[INSTRUCTION] Update the data from the line containing "You are a computer-use agent. 1409x691" through the line containing "Looking at the screenshot, I should tap(183, 13)." by replacing "Select" with "Choose", leaving everything else unchanged.

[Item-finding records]
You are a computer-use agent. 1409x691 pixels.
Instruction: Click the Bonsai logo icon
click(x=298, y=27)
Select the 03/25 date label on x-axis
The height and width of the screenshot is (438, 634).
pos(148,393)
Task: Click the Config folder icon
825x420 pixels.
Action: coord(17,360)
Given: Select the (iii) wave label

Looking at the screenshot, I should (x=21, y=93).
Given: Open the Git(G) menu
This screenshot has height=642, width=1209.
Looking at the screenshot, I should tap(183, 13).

--

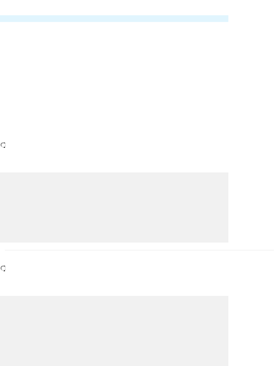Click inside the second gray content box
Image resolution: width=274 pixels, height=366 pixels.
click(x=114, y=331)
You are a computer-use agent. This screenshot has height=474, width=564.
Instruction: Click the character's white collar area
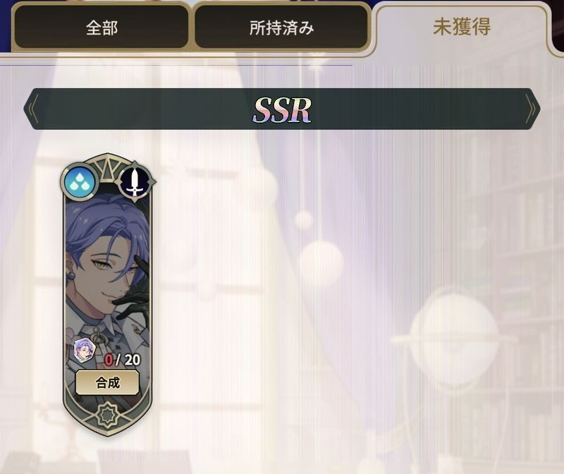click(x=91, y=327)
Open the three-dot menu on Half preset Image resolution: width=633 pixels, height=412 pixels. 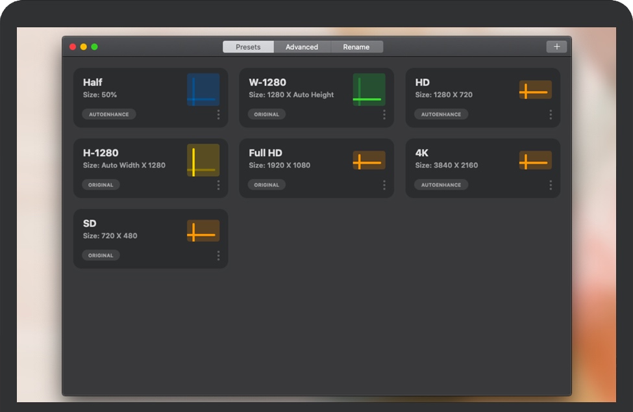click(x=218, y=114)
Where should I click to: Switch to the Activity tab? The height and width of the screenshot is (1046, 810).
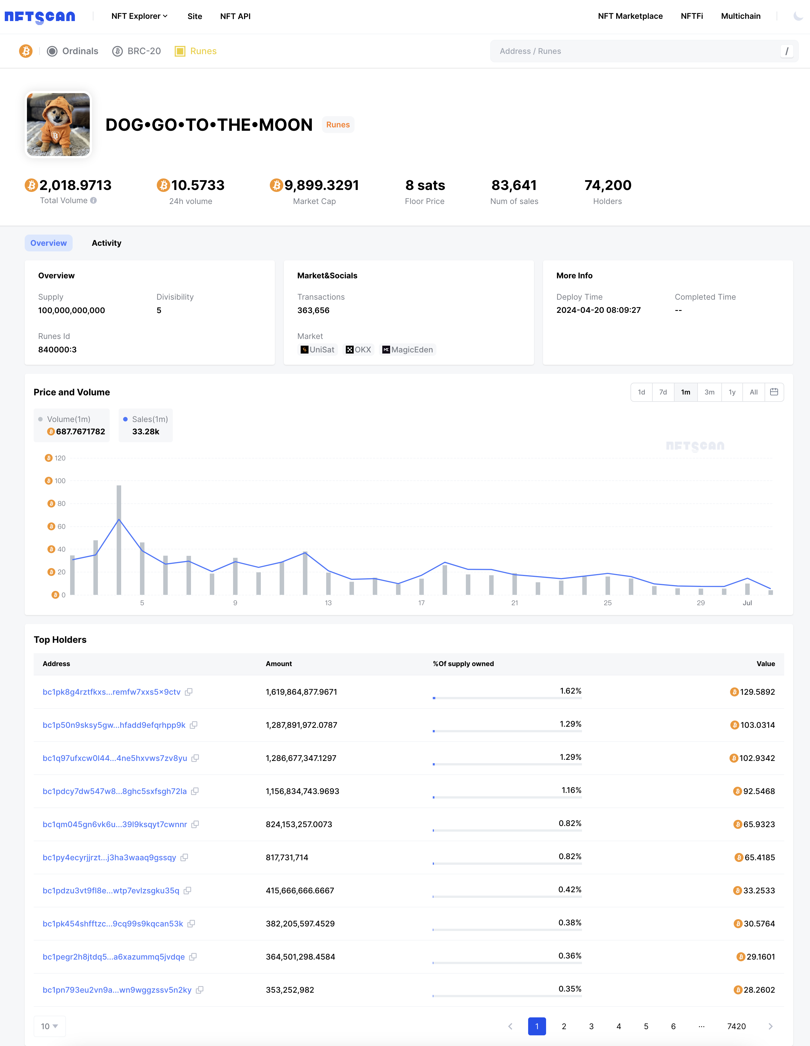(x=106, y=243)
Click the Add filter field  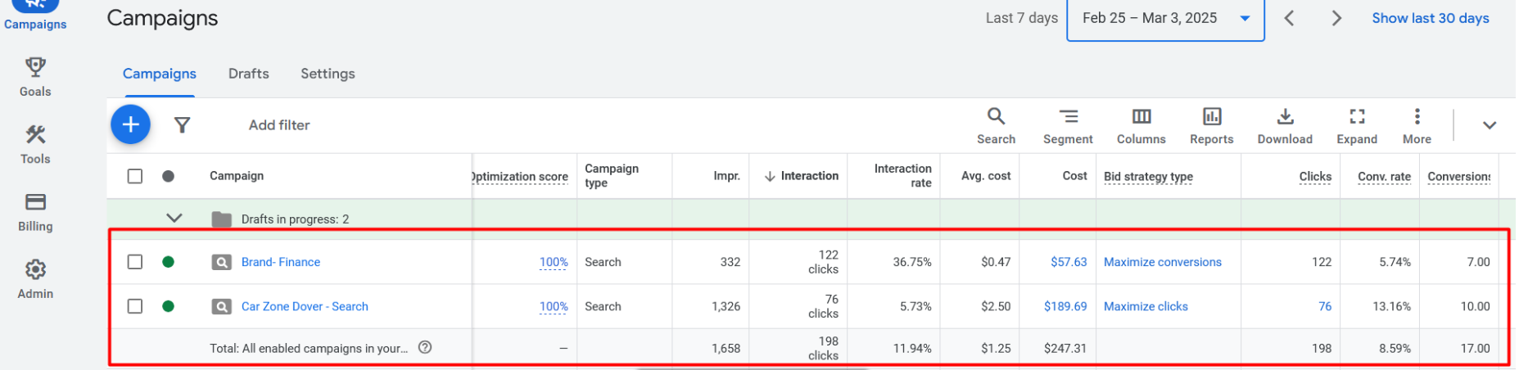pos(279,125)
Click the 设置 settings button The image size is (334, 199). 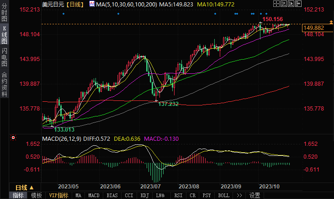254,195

[SOLUTION TO THIS EXERCISE]
You are a computer-use agent. 1409x691 pixels.
Instruction: Click the Bonsai logo icon
click(x=298, y=27)
Choose the 03/25 date label on x-axis
The height and width of the screenshot is (438, 634).
pos(148,393)
Task: Click the Config folder icon
825x420 pixels.
Action: coord(17,360)
Given: Choose the (iii) wave label

Looking at the screenshot, I should (x=21, y=93).
Given: Open the Git(G) menu
This screenshot has height=642, width=1209.
Looking at the screenshot, I should tap(183, 13).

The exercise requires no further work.